Investor juga perlu mencermati rilis data produksi industri dan penjualan ritel China, mitra utama dagang Indonesia. Produksi industri China diperkirakan stabil bertumbuh 3,8% pada Agustus. Sementara penjualan ritel diproyeksikan tumbuh 3,5% pada Agustus, lebih cepat dari bulan sebelumnya yakni 2,7%.
Dari dalam negeri, pasar masih akan merespon hasil neraca dagang Indonesia yang surplus selama 28 bulan beruntun sebagai sinyal bahwa fundamental ekonomi Indonesia masih solid.

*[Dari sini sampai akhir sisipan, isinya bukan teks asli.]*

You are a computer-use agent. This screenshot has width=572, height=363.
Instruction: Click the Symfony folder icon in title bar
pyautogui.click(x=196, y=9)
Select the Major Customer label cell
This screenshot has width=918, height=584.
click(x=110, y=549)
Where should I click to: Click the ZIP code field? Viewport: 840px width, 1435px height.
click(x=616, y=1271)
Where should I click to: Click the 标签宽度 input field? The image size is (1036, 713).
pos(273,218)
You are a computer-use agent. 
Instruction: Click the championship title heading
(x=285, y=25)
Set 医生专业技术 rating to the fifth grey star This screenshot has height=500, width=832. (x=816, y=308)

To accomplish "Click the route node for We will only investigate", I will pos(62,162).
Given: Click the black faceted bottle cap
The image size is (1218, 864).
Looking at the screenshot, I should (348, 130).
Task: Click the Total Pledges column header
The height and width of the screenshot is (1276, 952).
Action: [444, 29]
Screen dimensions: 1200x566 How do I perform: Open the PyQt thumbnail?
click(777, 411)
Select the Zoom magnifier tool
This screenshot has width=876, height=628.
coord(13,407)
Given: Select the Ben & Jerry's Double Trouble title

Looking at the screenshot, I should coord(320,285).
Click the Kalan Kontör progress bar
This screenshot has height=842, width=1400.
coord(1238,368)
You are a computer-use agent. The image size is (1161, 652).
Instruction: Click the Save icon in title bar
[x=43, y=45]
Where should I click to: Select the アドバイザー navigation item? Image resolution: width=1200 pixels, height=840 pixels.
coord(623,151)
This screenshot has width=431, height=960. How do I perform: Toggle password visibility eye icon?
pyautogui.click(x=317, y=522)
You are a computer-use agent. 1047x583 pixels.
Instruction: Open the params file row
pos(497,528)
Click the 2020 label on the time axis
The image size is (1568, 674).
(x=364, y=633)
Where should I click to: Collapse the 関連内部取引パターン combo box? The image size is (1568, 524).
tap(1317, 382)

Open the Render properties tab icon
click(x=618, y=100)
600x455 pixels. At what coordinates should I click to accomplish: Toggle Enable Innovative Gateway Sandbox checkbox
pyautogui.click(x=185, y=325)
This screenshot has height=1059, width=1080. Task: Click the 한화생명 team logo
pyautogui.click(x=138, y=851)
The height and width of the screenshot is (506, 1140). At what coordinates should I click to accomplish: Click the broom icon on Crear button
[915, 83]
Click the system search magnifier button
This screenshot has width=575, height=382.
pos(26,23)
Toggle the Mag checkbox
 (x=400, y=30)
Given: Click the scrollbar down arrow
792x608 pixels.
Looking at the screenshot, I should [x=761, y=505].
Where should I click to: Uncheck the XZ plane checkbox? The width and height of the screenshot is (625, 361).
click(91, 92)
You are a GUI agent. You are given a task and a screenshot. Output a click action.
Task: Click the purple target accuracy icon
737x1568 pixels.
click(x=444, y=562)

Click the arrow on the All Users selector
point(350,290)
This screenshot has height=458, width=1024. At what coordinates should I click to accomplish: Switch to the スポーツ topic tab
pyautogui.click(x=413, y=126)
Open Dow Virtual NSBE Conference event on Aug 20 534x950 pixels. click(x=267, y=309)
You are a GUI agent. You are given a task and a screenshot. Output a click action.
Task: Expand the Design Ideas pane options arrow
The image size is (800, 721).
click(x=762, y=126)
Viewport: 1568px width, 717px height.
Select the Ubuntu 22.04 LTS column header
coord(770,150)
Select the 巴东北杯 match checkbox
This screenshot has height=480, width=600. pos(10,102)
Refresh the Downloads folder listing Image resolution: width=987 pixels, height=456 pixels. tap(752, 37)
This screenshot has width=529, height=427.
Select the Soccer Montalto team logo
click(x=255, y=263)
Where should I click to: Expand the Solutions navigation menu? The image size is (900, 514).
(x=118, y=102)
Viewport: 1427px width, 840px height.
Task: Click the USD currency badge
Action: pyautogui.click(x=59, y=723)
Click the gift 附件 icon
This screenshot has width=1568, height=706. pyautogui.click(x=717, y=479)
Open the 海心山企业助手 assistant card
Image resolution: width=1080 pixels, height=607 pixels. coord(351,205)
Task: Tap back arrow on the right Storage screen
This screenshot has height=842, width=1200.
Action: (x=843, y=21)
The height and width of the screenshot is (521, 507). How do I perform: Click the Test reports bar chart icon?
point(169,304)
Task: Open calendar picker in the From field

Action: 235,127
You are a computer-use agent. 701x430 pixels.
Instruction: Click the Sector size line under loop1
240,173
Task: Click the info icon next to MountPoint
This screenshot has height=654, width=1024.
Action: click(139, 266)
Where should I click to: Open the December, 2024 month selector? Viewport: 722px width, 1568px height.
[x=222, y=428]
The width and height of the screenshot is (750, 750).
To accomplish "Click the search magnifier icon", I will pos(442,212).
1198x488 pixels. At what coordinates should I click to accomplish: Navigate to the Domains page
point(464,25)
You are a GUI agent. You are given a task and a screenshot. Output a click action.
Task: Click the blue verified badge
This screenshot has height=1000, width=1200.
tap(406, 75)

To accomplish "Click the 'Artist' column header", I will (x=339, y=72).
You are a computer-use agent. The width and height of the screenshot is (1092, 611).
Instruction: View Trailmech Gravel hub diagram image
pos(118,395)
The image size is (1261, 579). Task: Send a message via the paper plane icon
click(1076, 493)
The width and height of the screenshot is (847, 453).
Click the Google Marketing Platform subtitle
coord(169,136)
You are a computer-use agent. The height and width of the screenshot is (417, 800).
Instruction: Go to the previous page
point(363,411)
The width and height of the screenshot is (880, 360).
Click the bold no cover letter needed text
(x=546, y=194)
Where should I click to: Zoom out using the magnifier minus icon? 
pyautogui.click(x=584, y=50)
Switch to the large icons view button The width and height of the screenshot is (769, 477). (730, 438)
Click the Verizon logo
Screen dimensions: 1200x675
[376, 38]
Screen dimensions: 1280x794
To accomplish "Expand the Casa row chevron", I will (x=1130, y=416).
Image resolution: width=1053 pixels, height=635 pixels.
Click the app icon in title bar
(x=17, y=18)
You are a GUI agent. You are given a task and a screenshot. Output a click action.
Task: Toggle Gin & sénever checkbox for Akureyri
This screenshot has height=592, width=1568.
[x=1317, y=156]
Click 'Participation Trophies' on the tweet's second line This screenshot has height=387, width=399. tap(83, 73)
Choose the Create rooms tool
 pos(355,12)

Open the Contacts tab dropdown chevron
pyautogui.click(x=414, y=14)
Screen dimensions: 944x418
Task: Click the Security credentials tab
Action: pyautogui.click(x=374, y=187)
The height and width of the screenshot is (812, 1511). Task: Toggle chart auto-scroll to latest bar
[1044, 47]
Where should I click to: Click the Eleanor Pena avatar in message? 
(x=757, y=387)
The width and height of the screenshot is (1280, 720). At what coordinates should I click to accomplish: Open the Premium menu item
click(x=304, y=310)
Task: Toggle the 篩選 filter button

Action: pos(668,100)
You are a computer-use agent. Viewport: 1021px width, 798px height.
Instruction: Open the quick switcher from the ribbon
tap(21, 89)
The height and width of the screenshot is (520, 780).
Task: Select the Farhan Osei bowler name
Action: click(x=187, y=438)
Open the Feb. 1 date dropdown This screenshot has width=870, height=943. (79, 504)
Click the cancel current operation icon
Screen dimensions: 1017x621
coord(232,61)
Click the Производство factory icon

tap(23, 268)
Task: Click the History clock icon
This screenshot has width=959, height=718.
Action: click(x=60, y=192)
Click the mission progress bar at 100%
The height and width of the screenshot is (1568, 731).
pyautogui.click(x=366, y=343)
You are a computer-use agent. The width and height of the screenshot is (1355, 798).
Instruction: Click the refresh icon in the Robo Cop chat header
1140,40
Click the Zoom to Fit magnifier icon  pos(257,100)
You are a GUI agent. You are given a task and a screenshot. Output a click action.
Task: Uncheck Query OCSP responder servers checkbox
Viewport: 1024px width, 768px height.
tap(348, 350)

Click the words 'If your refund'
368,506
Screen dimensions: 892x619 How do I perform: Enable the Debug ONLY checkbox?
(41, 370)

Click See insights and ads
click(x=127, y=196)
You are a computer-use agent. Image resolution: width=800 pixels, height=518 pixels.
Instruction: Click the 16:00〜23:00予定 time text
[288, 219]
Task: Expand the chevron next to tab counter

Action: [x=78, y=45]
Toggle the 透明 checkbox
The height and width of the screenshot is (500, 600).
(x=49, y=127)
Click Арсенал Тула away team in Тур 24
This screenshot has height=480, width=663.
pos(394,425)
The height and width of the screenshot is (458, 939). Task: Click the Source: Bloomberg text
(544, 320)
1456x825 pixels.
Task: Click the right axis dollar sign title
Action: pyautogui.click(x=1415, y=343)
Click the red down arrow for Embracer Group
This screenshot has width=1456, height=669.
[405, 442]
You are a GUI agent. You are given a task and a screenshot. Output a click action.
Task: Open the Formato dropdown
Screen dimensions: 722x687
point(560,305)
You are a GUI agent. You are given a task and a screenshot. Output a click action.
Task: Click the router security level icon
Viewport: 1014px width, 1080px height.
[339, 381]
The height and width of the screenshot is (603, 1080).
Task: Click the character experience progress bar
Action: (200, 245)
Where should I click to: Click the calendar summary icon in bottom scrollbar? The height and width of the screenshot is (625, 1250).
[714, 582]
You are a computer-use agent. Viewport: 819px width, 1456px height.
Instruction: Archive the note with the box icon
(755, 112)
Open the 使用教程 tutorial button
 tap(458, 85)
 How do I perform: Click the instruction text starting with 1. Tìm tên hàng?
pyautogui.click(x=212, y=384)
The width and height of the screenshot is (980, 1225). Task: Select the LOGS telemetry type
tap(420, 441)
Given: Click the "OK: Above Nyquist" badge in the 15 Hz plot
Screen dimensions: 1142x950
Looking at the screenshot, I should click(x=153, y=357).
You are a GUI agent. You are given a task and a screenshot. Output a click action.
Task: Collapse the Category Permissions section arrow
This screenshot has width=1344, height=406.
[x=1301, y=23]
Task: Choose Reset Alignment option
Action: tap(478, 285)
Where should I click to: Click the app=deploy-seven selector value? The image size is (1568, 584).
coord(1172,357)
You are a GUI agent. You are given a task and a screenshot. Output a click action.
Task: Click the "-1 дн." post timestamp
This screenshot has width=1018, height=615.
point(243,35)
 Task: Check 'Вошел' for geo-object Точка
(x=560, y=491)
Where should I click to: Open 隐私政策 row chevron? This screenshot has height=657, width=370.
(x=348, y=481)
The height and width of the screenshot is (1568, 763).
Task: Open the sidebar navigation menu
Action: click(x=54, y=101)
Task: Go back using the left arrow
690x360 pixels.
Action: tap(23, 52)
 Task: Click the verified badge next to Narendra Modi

Neraca perdagangan Indonesia surplus US$ 5,76 miliar pada Agustus 2022. Badan Pusat Statistik (BPS) melaporkan ekspor Indonesia pada periode Agustus 2022 berhasil tumbuh 30,15% secara year on year (yoy) mencapai US$ 27,91 miliar.
Sementara impor pada periode yang sama US$ 22,15 miliar naik 32,81% yoy. Capaian ini juga sekaligus mencatatkan surplus sebanyak 28 kali berturut-turut.
Pencapaian ini lebih tinggi dari konsensus pasar yang dihimpun CNBC Indonesia dari 12 lembaga memperkirakan surplus neraca perdagangan pada Agustus sebesar US$ 4,12 miliar. Surplus menurun tipis dibandingkan Juli 2022 yang mencapai US$ 4,23 miliar.
Berikut beberapa data ekonomi yang akan dirilis hari ini:
- Rilis data Produksi Industri China Agustus 2022 (09:00 WIB)
- Rilis data Penjualan Ritel China Agustus 2022 (09:00 WIB)
- Rilis data Penjualan Ritel Inggris Agustus 2022 (13:00 WIB)
- Inflasi Uni Eropa Agustus 2022 (16:00 WIB)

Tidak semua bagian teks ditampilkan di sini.